L’esperto di relazioni internazionali ed ex Alto Commissario australiano in Papua Nuova Guinea Ian Kemish ha scritto che questa disputa ha contribuito ad aumentare il sentimento anticinese in Papua Nuova Guinea. Sempre Kemish ha detto che, nella maggior parte dei casi, la Cina tende a parlare del proprio coinvolgimento economico in Papua Nuova Guinea in maniera «molto esagerata».

Per tranquillizzare l’opinione pubblica, dopo la sottoscrizione dell’accordo con gli Stati Uniti Marape aveva detto che la Cina «non ha alcun problema» con il patto. Il Global Times, tabloid in lingua inglese controllato dal governo cinese e noto per le sue posizioni particolarmente nazionalistiche, ha recentemente espresso una posizione diversa, citando il parere di alcuni esperti cinesi secondo cui gli Stati Uniti sarebbero colpevoli di «attività mafiose nel Pacifico meridionale, dove formano bande e cerchie ristrette».

Secondo alcuni analisti, in realtà Marape non si sarebbe discostato troppo dal principio della Papua Nuova Guinea come “amica di tutti, nemica di nessuno”. Ad esempio, in un’analisi pubblicata su IPS Journal, la giornalista Barbara Barkhausen ha spiegato che, sebbene la Papua Nuova Guinea consideri la Cina un’alleata importante dal punto di vista commerciale, quando si tratta di sicurezza «tende a simpatizzare» con gli Stati Uniti e soprattutto con l’Australia, due paesi membri del Quad. Il legame con l’Australia è dovuto a ragioni storiche: controllava la colonia britannica di Papua, la parte sud-orientale dell’isola, e alla fine della Prima guerra mondiale passò sotto il mandato australiano anche l’ex territorio coloniale della Nuova Guinea tedesca. Anche se la Papua Nuova Guinea ha dichiarato l’indipendenza nel 1975, i suoi legami con l’Australia sono ancora molto solidi. Ad esempio Barkhausen ha ricordato che, nel solo anno fiscale in corso, l’Australia ha già concesso alla Papua Nuova Guinea finanziamenti per 600 milioni di dollari australiani (circa 365 milioni di euro).

Per questi motivi, secondo Barkhausen, la Papua Nuova Guinea sarebbe ancora “amica di tutti e nemica di nessuno”: continuando a coltivare legami commerciali con la Cina e legami di difesa con gli Stati Uniti e l’Australia, è in grado di sfruttare a proprio favore la concorrenza fra questi paesi per il controllo del Pacifico.

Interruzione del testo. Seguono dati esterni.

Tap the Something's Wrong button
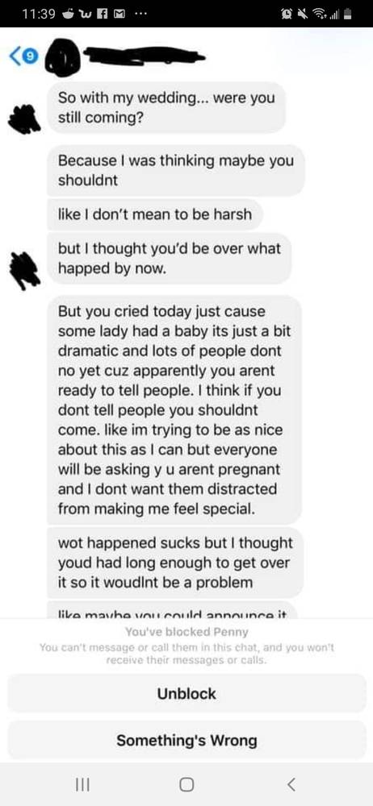This screenshot has width=373, height=806. (187, 741)
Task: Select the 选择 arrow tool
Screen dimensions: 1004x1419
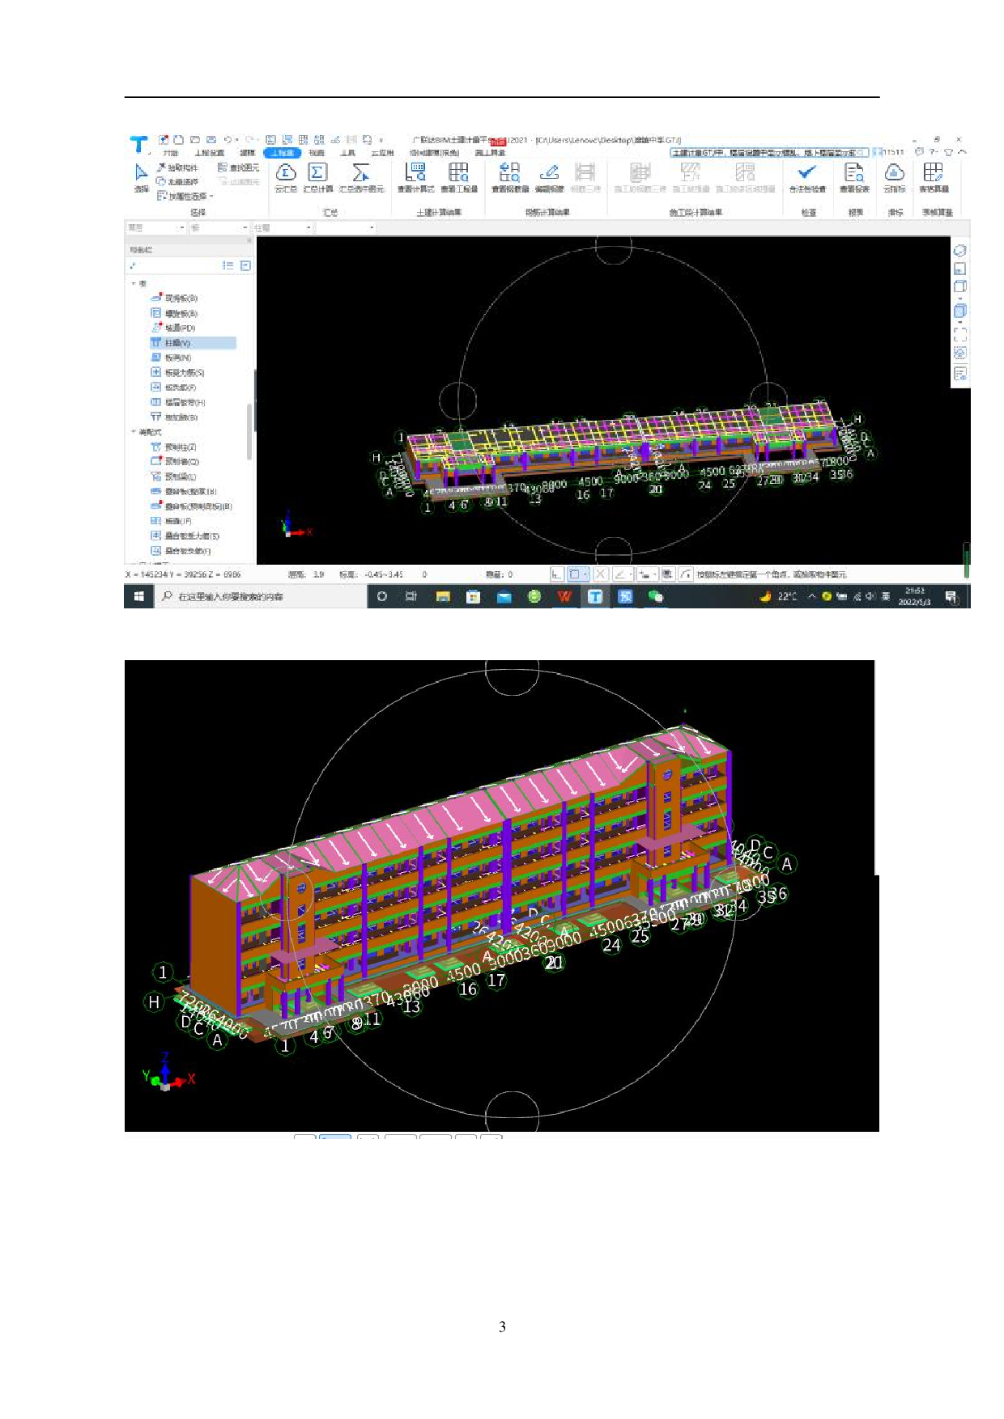Action: tap(141, 173)
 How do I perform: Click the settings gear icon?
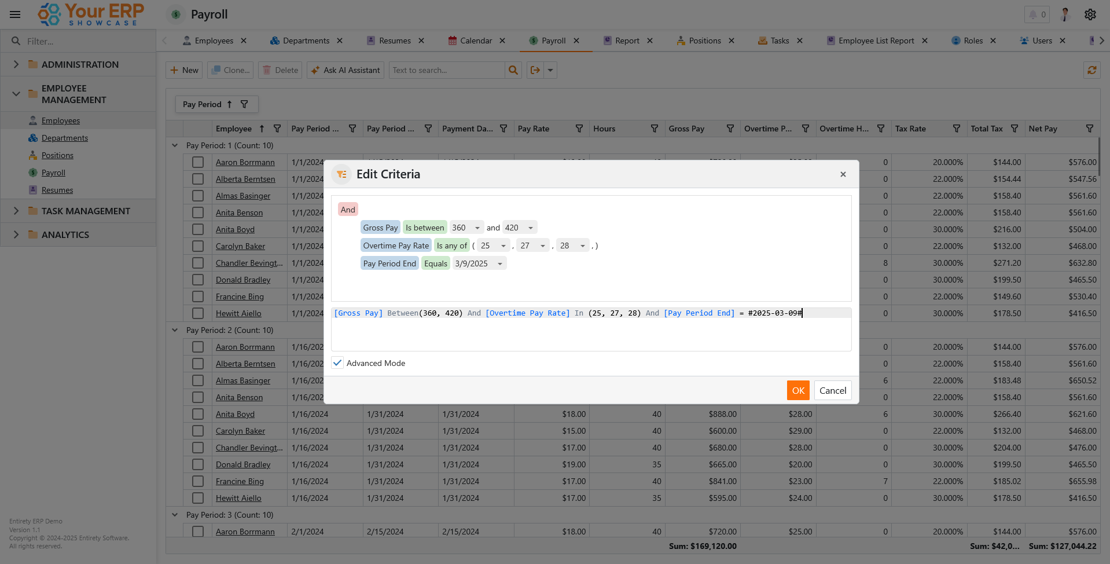click(1090, 14)
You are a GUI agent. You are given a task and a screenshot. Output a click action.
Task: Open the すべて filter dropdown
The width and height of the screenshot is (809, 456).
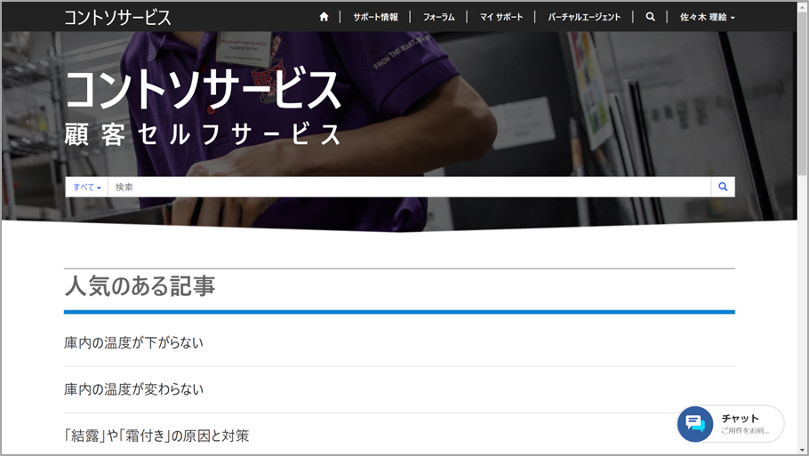pos(86,187)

A maggio aveva visitato Port Moresby anche il premier indiano Narendra Modi. In quell’occasione, Modi aveva rassicurato gli stati insulari del Pacifico sull’appoggio dell’India per la risoluzione di vari problemi, legati in particolare al cambiamento climatico e alla fornitura di materie prime, e aveva confermato l’impegno del suo governo per un’area indo-pacifica «libera, aperta e inclusiva». Secondo Michael Kugelman di Foreign Policy, Modi sta cercando di rinsaldare i suoi legami con la Papua Nuova Guinea per realizzare tre obiettivi principali: rendere l’India un punto di riferimento per l’area, rafforzare la sua credibilità internazionale e contrastare l’espansionismo della Cina nella regione.